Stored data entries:
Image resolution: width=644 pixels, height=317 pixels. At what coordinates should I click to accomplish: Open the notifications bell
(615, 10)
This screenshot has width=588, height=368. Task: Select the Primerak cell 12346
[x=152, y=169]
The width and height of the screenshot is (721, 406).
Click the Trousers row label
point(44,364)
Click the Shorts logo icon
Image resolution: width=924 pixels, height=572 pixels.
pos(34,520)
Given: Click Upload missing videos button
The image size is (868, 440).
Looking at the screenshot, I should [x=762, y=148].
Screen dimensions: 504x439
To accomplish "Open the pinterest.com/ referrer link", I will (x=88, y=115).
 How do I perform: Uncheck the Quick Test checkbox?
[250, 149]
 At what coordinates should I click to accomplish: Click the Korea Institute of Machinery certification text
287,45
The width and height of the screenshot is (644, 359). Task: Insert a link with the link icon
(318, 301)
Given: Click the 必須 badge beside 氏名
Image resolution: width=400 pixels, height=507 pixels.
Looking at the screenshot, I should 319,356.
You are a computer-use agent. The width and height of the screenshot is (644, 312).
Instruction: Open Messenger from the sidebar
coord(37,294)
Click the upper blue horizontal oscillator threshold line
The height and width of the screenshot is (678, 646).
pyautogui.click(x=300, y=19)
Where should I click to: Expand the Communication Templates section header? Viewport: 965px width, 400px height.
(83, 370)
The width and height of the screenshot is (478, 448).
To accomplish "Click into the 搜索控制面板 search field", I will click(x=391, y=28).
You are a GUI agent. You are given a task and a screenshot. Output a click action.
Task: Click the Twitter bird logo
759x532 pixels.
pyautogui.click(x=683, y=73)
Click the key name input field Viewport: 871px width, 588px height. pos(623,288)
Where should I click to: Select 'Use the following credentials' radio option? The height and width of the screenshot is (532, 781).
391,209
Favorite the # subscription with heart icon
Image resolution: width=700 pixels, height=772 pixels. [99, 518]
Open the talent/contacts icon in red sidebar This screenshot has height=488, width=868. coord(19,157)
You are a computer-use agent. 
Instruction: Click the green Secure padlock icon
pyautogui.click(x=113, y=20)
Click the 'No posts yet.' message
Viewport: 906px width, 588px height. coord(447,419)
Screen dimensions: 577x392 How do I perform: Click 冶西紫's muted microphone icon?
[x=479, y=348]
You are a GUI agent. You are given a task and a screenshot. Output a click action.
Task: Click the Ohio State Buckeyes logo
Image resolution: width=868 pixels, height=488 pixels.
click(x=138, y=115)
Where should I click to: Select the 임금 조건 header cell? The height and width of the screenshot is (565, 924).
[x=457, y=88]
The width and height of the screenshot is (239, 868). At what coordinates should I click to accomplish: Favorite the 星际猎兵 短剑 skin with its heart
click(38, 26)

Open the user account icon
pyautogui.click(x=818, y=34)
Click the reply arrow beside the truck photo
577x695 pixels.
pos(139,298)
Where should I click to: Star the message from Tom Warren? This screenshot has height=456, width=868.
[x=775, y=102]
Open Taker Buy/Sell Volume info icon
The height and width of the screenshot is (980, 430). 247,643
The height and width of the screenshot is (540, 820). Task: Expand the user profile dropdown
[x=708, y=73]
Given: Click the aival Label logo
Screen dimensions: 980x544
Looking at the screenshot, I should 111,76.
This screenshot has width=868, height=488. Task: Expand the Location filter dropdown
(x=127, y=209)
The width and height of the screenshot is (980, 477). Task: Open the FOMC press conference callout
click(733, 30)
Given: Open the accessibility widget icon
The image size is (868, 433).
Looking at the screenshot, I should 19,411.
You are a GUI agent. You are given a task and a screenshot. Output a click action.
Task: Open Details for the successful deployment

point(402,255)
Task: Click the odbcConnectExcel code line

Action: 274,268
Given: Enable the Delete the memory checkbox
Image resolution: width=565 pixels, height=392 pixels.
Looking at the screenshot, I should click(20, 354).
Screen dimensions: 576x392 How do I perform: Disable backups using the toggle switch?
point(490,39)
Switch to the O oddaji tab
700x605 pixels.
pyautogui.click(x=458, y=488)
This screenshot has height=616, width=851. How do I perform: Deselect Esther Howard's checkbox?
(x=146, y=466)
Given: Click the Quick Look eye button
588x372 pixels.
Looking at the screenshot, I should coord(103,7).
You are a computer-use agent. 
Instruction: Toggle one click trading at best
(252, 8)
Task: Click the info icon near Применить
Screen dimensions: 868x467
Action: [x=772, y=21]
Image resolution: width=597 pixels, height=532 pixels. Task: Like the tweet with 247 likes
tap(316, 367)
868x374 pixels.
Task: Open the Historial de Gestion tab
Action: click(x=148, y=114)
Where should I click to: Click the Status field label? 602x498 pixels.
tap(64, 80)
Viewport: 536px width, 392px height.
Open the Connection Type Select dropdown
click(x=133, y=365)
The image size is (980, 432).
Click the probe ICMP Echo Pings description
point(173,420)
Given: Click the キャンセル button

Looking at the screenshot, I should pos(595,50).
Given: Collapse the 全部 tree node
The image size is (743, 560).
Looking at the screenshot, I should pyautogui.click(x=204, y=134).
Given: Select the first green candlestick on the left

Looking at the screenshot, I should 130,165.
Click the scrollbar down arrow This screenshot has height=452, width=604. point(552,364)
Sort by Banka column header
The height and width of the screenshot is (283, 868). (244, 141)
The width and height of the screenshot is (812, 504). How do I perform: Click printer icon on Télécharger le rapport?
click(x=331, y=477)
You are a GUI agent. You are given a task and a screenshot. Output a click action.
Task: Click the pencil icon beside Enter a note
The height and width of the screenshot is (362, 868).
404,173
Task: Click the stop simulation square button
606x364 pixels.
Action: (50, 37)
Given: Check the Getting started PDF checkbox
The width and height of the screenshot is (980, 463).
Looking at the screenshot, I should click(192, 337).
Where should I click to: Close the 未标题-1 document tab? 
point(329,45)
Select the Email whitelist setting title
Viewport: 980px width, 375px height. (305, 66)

§ Brief
Could you write out the full data verbatim?

§ Exercise answer
Image resolution: width=644 pixels, height=317 pixels. At what coordinates should I click to accomplish: Open the notifications bell
(615, 10)
This screenshot has width=588, height=368. Task: Select the Primerak cell 12346
[x=152, y=169]
The width and height of the screenshot is (721, 406).
Click the Trousers row label
point(44,364)
Click the Shorts logo icon
Image resolution: width=924 pixels, height=572 pixels.
pos(34,520)
Given: Click Upload missing videos button
The image size is (868, 440).
Looking at the screenshot, I should [x=762, y=148].
Screen dimensions: 504x439
To accomplish "Open the pinterest.com/ referrer link", I will (x=88, y=115).
 How do I perform: Uncheck the Quick Test checkbox?
[250, 149]
 At what coordinates should I click to accomplish: Click the Korea Institute of Machinery certification text
287,45
The width and height of the screenshot is (644, 359). Task: Insert a link with the link icon
(318, 301)
Given: Click the 必須 badge beside 氏名
Image resolution: width=400 pixels, height=507 pixels.
Looking at the screenshot, I should 319,356.
You are a computer-use agent. The width and height of the screenshot is (644, 312).
Instruction: Open Messenger from the sidebar
coord(37,294)
Click the upper blue horizontal oscillator threshold line
The height and width of the screenshot is (678, 646).
pyautogui.click(x=300, y=19)
Where should I click to: Expand the Communication Templates section header? Viewport: 965px width, 400px height.
(83, 370)
The width and height of the screenshot is (478, 448).
To accomplish "Click into the 搜索控制面板 search field", I will click(x=391, y=28).
You are a GUI agent. You are given a task and a screenshot. Output a click action.
Task: Click the Twitter bird logo
759x532 pixels.
pyautogui.click(x=683, y=73)
Click the key name input field Viewport: 871px width, 588px height. pos(623,288)
Where should I click to: Select 'Use the following credentials' radio option? The height and width of the screenshot is (532, 781).
391,209
Favorite the # subscription with heart icon
Image resolution: width=700 pixels, height=772 pixels. [99, 518]
Open the talent/contacts icon in red sidebar This screenshot has height=488, width=868. coord(19,157)
You are a computer-use agent. 
Instruction: Click the green Secure padlock icon
pyautogui.click(x=113, y=20)
Click the 'No posts yet.' message
Viewport: 906px width, 588px height. coord(447,419)
Screen dimensions: 577x392 How do I perform: Click 冶西紫's muted microphone icon?
[x=479, y=348]
You are a GUI agent. You are given a task and a screenshot. Output a click action.
Task: Click the Ohio State Buckeyes logo
Image resolution: width=868 pixels, height=488 pixels.
click(x=138, y=115)
Where should I click to: Select the 임금 조건 header cell? The height and width of the screenshot is (565, 924).
[x=457, y=88]
The width and height of the screenshot is (239, 868). At what coordinates should I click to accomplish: Favorite the 星际猎兵 短剑 skin with its heart
click(38, 26)

Open the user account icon
pyautogui.click(x=818, y=34)
Click the reply arrow beside the truck photo
577x695 pixels.
pos(139,298)
Where should I click to: Star the message from Tom Warren? This screenshot has height=456, width=868.
[x=775, y=102]
Open Taker Buy/Sell Volume info icon
The height and width of the screenshot is (980, 430). 247,643
The height and width of the screenshot is (540, 820). Task: Expand the user profile dropdown
[x=708, y=73]
Given: Click the aival Label logo
Screen dimensions: 980x544
Looking at the screenshot, I should 111,76.
This screenshot has width=868, height=488. Task: Expand the Location filter dropdown
(x=127, y=209)
The width and height of the screenshot is (980, 477). Task: Open the FOMC press conference callout
click(733, 30)
Given: Open the accessibility widget icon
The image size is (868, 433).
Looking at the screenshot, I should 19,411.
You are a GUI agent. You are given a task and a screenshot. Output a click action.
Task: Open Details for the successful deployment

point(402,255)
Task: Click the odbcConnectExcel code line

Action: 274,268
Given: Enable the Delete the memory checkbox
Image resolution: width=565 pixels, height=392 pixels.
Looking at the screenshot, I should click(20, 354).
Screen dimensions: 576x392 How do I perform: Disable backups using the toggle switch?
point(490,39)
Switch to the O oddaji tab
700x605 pixels.
pyautogui.click(x=458, y=488)
This screenshot has height=616, width=851. How do I perform: Deselect Esther Howard's checkbox?
(x=146, y=466)
Given: Click the Quick Look eye button
588x372 pixels.
Looking at the screenshot, I should coord(103,7).
You are a computer-use agent. 
Instruction: Toggle one click trading at best
(252, 8)
Task: Click the info icon near Применить
Screen dimensions: 868x467
Action: [x=772, y=21]
Image resolution: width=597 pixels, height=532 pixels. Task: Like the tweet with 247 likes
tap(316, 367)
868x374 pixels.
Task: Open the Historial de Gestion tab
Action: click(x=148, y=114)
Where should I click to: Click the Status field label? 602x498 pixels.
tap(64, 80)
Viewport: 536px width, 392px height.
Open the Connection Type Select dropdown
click(x=133, y=365)
The image size is (980, 432).
Click the probe ICMP Echo Pings description
point(173,420)
Given: Click the キャンセル button

Looking at the screenshot, I should pos(595,50).
Given: Collapse the 全部 tree node
The image size is (743, 560).
Looking at the screenshot, I should pyautogui.click(x=204, y=134).
Given: Select the first green candlestick on the left

Looking at the screenshot, I should 130,165.
Click the scrollbar down arrow This screenshot has height=452, width=604. point(552,364)
Sort by Banka column header
The height and width of the screenshot is (283, 868). (244, 141)
The width and height of the screenshot is (812, 504). How do I perform: Click printer icon on Télécharger le rapport?
click(x=331, y=477)
You are a GUI agent. You are given a task and a screenshot. Output a click action.
Task: Click the pencil icon beside Enter a note
The height and width of the screenshot is (362, 868).
404,173
Task: Click the stop simulation square button
606x364 pixels.
Action: (50, 37)
Given: Check the Getting started PDF checkbox
The width and height of the screenshot is (980, 463).
Looking at the screenshot, I should click(192, 337).
Where should I click to: Close the 未标题-1 document tab? 
point(329,45)
Select the Email whitelist setting title
Viewport: 980px width, 375px height. (305, 66)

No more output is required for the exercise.